The problem> A faithful transcription of the entries below is required.

Listed records>
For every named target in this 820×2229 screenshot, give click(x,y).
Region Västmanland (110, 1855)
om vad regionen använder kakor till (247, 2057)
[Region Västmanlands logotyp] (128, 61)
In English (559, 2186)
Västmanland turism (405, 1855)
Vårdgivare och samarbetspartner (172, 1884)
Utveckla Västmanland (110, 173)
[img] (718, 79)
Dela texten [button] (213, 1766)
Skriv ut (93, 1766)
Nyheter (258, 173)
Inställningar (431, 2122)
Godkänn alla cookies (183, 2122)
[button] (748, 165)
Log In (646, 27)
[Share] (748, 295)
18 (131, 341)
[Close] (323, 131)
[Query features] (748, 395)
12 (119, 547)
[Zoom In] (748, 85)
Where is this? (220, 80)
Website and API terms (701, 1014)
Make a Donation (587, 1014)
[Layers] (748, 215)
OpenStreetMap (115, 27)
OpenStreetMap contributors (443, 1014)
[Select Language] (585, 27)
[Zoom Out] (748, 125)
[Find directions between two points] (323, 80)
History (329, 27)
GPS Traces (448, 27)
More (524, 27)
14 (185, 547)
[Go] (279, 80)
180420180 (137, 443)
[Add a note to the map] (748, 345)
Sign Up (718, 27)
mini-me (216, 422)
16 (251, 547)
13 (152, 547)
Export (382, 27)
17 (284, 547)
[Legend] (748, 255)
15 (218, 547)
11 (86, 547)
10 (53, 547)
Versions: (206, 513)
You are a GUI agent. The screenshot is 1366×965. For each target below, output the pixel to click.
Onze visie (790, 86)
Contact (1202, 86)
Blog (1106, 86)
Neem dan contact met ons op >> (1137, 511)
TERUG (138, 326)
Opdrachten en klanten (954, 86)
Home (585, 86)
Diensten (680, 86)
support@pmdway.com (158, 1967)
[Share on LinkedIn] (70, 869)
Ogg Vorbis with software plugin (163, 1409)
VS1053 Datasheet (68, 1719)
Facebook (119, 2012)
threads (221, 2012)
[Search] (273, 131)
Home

Result of the exercise>
For every named target in this 820×2229 screenshot, give click(x,y).
Region Västmanland (110, 1855)
om vad regionen använder kakor till (247, 2057)
[Region Västmanlands logotyp] (128, 61)
In English (559, 2186)
Västmanland turism (405, 1855)
Vårdgivare och samarbetspartner (172, 1884)
Utveckla Västmanland (110, 173)
[img] (718, 79)
Dela texten [button] (213, 1766)
Skriv ut (93, 1766)
Nyheter (258, 173)
Inställningar (431, 2122)
Godkänn alla cookies (183, 2122)
[button] (748, 165)
Log In (646, 27)
[Share] (748, 295)
18 (131, 341)
[Close] (323, 131)
[Query features] (748, 395)
12 (119, 547)
[Zoom In] (748, 85)
Where is this? (220, 80)
Website and API terms (701, 1014)
Make a Donation (587, 1014)
[Layers] (748, 215)
OpenStreetMap (115, 27)
OpenStreetMap contributors (443, 1014)
[Select Language] (585, 27)
[Zoom Out] (748, 125)
[Find directions between two points] (323, 80)
History (329, 27)
GPS Traces (448, 27)
More (524, 27)
14 (185, 547)
[Go] (279, 80)
180420180 (137, 443)
[Add a note to the map] (748, 345)
Sign Up (718, 27)
mini-me (216, 422)
16 (251, 547)
13 (152, 547)
Export (382, 27)
17 (284, 547)
[Legend] (748, 255)
15 (218, 547)
11 (86, 547)
10 (53, 547)
Versions: (206, 513)
You are a GUI agent. The screenshot is 1366×965. For each target below, output the pixel to click.
Onze visie (790, 86)
Contact (1202, 86)
Blog (1106, 86)
Neem dan contact met ons op >> (1137, 511)
TERUG (138, 326)
Opdrachten en klanten (954, 86)
Home (585, 86)
Diensten (680, 86)
support@pmdway.com (158, 1967)
[Share on LinkedIn] (70, 869)
Ogg Vorbis with software plugin (163, 1409)
VS1053 Datasheet (68, 1719)
Facebook (119, 2012)
threads (221, 2012)
[Search] (273, 131)
Home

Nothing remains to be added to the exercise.